Gill Davy-Bowker from Dorchester starting writing on four pages of A4 for her then ten-year-old son and it ended up as a published novel.

She started writing at the age of about six and used to write Christmas shows when she worked as a staff nurse at Dorset County Hospital.

After leaving the profession due to ill health and being inspired to write by her son Gill, who suffers from brittle asthma and bronchiectasis, said she did not dare dream that her writings would one day result in a published novel.

She said: “He told me to write a story one evening and I started writing and thought – this could turn into a book.”

Gill said the book ‘grew up a bit much for her son’ as it took shape and is aimed at an older audience but he was still the only one to know many of the novel’s secrets as she was writing it.

Her book The Meltdown of a Banker’s Wife tells the story of a former nurse whose husband’s world implodes when the banking crisis hits.
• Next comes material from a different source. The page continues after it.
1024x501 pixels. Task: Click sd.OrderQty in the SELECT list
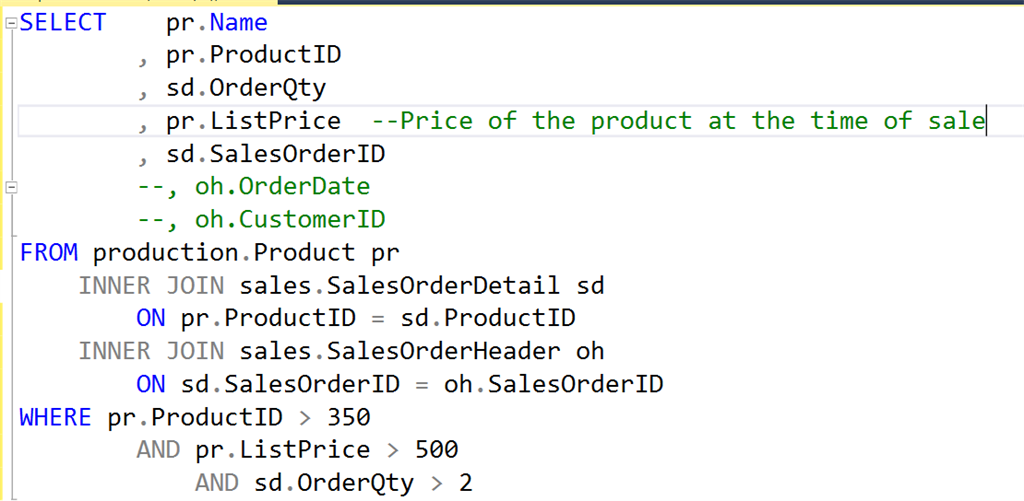pos(246,88)
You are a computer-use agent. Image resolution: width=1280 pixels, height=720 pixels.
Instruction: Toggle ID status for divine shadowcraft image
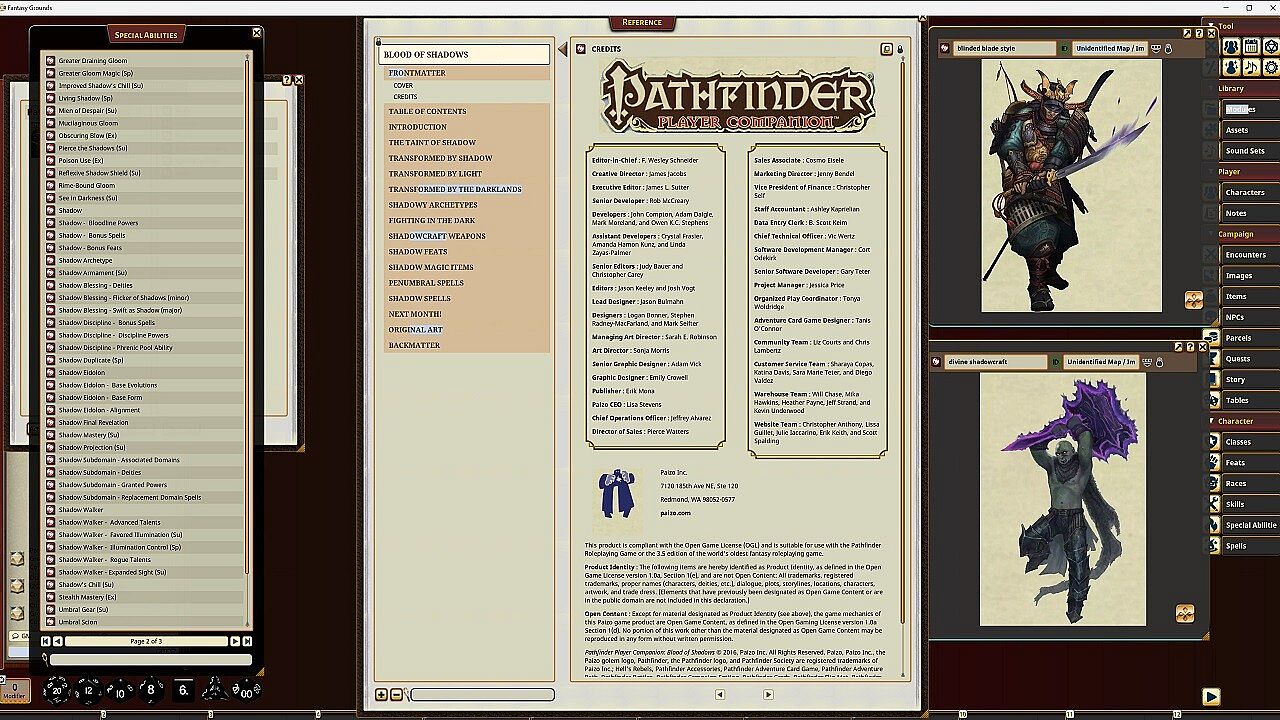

Gill said: “The banking crisis of 2008 really rocked me, that my own country could just go bankrupt overnight, it was the sort of thing that could happen only once in a lifetime.

“I think I wrote it partly to calm my nerves and to calm other people’s nerves a bit.”

The family setting makes the book easy to relate to and the comedy side to it offers some light relief.

Gill said: “I wanted the book to be like a friend between two covers, to carry around with them and make them feel a bit better about life.”

She added that feedback so far on the book had been very positive.

Gill said she wanted to thank all those who have helped her and given her the confidence and tenacity to publish the book.

She said: “Friends and family obviously played a great part, but I also wanted to mention the doctors and nurses for all their hard work at my doctor’s practice, Dorset County Hospital, Southampton General Hospital, The Royal Brompton Hospital and at the day centre at Joseph Weld Hospice.”

The novel is dedicated to a fellow patient of Gill’s Tracy Anne Vincent, who passed away from lung cancer after urging her to write the book.

Gill said: “I promised her family that I would remember her in the book as part of my inspiration to get it done.”